To balance the need for data-driven analysis with the desire to create a product that people feel confident using, the scientists plan to become a part of the process.
“We are all going to educate each other,” said Rosenthal. “Patients will tell you what it means to be a patient, to be at the receiving end of some doctors telling them something they don’t know” while each group will share their lived experience.
Each participant will be a student and a teacher. Rosenthal believes this stakeholder in the loop approach will create a tool that is clinically relevant.
“There’s an opportunity to produce a highly accurate predictive mechanism that is highly acceptable based on transparency,” he said.
To be sure, people involved in this process could deemphasize a factor that doesn’t make sense to them, but that might otherwise increase the predictive accuracy of the developing model.
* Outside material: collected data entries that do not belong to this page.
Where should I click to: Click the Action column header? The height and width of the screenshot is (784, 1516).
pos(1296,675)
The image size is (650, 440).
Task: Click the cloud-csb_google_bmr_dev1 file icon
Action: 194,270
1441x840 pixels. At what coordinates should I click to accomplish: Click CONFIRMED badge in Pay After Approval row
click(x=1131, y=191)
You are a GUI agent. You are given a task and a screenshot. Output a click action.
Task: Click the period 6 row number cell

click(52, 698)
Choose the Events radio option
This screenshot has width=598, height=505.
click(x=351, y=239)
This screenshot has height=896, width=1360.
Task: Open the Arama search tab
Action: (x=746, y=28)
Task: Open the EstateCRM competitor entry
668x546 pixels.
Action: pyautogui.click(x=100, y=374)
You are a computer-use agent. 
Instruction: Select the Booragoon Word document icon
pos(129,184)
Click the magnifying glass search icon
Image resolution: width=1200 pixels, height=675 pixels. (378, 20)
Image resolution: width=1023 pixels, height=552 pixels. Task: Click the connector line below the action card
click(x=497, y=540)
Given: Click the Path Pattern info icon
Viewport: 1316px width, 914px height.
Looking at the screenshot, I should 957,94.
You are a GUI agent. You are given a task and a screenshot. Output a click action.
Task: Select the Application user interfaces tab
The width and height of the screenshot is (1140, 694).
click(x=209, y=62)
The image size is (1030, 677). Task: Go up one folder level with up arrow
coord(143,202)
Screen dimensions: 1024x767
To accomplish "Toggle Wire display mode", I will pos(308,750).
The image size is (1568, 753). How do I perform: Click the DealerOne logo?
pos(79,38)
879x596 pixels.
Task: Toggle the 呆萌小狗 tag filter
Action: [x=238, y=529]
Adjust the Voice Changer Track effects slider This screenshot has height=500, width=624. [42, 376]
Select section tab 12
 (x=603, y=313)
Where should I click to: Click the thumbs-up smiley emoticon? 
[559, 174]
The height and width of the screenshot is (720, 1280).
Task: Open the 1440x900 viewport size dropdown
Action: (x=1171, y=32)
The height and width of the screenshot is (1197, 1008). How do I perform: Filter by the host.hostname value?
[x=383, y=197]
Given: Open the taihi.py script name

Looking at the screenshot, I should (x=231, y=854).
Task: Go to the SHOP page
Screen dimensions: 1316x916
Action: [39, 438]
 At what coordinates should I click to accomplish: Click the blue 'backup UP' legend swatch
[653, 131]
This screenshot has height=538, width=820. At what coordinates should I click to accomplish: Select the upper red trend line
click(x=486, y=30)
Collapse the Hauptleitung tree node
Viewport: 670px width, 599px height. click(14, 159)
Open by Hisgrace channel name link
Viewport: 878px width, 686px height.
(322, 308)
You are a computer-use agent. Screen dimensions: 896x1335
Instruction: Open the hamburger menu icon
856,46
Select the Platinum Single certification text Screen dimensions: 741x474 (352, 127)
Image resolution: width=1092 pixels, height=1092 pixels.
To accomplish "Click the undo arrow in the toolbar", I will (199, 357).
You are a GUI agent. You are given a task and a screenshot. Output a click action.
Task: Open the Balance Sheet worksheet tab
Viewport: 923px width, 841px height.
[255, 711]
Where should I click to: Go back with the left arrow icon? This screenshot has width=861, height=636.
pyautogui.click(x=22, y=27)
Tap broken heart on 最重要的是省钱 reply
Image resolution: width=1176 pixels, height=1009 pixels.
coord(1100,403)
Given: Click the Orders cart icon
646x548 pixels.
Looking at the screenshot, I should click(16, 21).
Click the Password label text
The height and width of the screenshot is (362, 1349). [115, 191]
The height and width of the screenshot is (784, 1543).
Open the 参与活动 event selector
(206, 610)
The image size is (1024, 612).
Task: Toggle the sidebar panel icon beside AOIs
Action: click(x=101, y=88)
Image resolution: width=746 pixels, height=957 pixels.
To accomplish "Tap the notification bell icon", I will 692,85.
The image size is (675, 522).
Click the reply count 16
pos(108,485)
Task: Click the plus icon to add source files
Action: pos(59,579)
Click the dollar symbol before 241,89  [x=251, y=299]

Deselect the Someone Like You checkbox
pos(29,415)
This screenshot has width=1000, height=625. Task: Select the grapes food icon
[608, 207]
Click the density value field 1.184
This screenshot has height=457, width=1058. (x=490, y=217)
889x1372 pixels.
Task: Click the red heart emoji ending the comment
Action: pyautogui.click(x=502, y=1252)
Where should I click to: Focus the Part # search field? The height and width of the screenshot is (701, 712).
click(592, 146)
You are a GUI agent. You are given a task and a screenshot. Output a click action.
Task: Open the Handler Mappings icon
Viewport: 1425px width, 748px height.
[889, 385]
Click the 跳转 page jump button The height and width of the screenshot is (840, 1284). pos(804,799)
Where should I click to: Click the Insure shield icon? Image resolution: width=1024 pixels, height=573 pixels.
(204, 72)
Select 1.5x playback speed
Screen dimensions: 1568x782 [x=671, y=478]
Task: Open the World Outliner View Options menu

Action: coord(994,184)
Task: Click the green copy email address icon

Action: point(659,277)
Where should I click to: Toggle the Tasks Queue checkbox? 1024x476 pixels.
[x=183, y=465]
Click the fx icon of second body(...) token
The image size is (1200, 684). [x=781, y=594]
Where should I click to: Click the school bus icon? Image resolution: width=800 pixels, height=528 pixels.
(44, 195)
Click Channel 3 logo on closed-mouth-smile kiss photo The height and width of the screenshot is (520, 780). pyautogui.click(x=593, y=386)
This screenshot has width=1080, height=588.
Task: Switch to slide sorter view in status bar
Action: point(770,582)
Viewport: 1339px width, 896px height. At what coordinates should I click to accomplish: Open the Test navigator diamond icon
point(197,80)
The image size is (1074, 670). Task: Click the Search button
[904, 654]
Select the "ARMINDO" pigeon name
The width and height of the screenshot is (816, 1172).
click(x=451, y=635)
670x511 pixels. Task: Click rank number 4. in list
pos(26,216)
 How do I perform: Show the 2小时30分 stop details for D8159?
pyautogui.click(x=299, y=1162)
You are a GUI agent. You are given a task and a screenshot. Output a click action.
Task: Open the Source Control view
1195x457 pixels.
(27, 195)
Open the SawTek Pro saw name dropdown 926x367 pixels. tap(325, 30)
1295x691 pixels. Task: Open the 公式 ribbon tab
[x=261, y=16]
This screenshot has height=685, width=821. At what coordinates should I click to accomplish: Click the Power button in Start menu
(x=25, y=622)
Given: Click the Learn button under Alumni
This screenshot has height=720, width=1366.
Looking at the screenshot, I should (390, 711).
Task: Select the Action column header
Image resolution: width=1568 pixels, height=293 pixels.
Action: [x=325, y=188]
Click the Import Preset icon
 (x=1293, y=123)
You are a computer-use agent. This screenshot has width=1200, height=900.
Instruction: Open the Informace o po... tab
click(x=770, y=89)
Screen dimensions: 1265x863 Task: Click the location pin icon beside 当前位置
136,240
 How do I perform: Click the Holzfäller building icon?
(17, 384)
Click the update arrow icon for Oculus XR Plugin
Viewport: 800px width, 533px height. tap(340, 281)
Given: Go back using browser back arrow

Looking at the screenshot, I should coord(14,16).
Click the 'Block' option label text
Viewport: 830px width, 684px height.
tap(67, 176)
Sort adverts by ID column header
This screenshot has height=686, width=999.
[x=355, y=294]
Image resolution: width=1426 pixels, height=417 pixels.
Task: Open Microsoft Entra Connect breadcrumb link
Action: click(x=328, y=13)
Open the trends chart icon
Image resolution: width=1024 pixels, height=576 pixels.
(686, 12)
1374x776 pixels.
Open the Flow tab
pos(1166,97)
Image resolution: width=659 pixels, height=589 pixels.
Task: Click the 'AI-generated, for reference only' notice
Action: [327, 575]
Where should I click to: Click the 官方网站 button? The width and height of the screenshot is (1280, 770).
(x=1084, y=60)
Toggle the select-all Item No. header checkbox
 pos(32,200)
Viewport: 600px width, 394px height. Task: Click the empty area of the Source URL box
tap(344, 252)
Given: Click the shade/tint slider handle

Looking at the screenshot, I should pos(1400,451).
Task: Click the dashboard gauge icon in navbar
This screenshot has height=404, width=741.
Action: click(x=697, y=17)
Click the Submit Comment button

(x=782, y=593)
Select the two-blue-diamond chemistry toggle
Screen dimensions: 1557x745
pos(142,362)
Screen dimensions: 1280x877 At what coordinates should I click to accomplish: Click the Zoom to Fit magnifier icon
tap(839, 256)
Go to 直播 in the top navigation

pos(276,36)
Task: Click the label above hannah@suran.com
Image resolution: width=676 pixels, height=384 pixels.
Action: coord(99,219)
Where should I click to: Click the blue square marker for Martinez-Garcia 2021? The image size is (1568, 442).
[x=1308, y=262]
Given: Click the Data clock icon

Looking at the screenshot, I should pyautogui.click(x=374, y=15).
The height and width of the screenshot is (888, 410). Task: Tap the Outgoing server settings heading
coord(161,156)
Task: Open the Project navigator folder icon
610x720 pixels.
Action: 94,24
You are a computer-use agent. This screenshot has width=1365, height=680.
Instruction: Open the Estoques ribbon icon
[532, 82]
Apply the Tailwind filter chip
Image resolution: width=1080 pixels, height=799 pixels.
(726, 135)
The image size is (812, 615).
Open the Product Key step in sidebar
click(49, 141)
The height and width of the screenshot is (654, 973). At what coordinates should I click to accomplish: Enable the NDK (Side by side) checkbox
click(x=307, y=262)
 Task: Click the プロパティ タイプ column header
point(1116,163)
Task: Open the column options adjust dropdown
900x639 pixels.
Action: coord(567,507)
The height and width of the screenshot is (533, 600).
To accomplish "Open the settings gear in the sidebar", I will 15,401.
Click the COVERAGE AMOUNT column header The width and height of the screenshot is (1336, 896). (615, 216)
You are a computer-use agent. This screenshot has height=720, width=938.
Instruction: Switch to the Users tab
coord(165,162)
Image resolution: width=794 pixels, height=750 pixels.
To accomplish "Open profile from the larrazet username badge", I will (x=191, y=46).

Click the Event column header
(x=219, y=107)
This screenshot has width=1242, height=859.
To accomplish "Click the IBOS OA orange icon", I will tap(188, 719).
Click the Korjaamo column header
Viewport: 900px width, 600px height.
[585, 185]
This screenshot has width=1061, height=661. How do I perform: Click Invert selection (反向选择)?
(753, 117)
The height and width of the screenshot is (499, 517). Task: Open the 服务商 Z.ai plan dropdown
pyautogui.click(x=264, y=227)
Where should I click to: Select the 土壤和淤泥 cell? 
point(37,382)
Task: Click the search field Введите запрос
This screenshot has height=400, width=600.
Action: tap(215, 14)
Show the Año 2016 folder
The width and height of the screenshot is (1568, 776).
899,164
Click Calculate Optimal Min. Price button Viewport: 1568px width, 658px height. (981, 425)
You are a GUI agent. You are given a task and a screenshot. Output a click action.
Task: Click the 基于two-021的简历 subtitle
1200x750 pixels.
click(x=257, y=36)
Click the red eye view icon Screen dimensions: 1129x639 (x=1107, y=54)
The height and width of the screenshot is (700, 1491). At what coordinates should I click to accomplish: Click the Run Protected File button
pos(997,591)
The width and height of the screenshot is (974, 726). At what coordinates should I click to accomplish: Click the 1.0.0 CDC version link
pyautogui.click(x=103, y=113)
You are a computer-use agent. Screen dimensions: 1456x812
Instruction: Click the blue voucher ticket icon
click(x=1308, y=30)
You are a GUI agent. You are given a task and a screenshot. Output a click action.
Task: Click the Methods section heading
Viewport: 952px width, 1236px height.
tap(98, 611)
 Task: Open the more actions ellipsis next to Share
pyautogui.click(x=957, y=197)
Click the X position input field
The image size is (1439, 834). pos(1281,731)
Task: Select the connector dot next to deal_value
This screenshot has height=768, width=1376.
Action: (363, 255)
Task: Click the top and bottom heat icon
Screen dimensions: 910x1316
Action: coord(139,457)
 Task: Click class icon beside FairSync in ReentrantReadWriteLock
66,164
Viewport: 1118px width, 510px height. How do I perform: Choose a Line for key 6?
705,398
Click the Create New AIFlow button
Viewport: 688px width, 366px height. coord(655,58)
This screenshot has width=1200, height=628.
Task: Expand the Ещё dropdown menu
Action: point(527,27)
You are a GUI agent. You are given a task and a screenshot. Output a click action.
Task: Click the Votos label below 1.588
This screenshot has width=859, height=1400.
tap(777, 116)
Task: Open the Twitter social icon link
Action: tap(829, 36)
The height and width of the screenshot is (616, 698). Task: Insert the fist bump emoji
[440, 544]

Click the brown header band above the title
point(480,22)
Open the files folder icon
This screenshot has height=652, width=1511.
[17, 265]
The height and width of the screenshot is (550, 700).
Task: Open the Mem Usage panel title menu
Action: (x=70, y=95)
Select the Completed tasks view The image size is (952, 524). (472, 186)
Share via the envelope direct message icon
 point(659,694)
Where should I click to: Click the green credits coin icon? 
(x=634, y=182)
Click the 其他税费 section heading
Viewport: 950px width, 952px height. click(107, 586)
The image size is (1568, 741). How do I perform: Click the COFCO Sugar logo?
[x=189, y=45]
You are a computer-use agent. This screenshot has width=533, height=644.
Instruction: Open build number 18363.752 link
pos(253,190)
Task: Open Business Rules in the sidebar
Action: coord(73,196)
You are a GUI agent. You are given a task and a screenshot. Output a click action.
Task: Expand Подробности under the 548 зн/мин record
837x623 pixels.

“This might come at the expense of the performance metric,” Rosenthal said.
Still, he doesn’t think any human correction or rebalancing of various factors will reduce the value of the program. At the same time, he believes the process will likely increase the chances that doctors and patients will react to its prognosis.
A program with a personal touch
Wang created the model the scientists are using and enhancing. He reached out to several physicians, including Director of the Primary Care Track in Internal Medicine Rachel Wong and later, Rosenthal, for his addiction research expertise.
Rosenthal started collaborating on grant proposals focused on big data and the opioid epidemic and attending Wang’s graduate student workgroup in 2018.
Wang recognized the value of the clinician’s experience when communicating about these tools.
“Studies show that patients have lots of skepticism about AI,” he explained. Designing a tool that will generate enough information and evidence that a patient can easily use is critical.
The kind of predictions and risk profiles these models forecast could help doctors as they seek the best way to prevent the development of an addiction that could destroy the quality and quantity of their patients’ lives.
“If we can identify early risk before the patient begins to get addicted, that will be extremely helpful,” Wang added.
If opioid use disorder has already started for a patient, the tool also could predict whether a patient has a high chance of ending treatment, which could create worse outcomes.
Refinements to the model will likely include local factors that residents might experience in one area that would be different for populations living in other regions.
Depending on what they learn, this could allow “us to frame our machine learning questions in a more context-dependent population, population-dependent domain,” Rosenthal said.
Opioid-related health problems in the northeast, in places like Long Island, is often tied to the use of cocaine. In the Southwest, the threat from opioids comes from mixing it with stimulants such as methamphetamines, Rosenthal added.
“Localization increases the accuracy and precision” in these models, he said.
Eventually, the model could include a risk dashboard that indicates what kind of preventive measures someone might need to take to protect themselves.
The scientists envision doctors and patients examining the dashboard together. A doctor can explain, using the model and the variable that it includes, how he or she is concerned about a patient, without declaring that the person will have a problem.
“Given these factors, that puts you at greater risk,” said Rosenthal. “We are not saying you’re going to have a problem” but that the potential for an opioid-related health crisis has increased.
Unless someone already has a certain diagnosis, doctors can only discuss probabilities and give sensible recommendations, Rosenthal explained.
They hope the tool they are developing will offer guidance through an understandable process.
“At the end of the day, the machine is never going to make the decision,” said Rosenthal. With the help of the patient, the clinician can and should develop a plan that protects the health of the patient.
“We’re aiming to improve the quality of care for patients,” he said.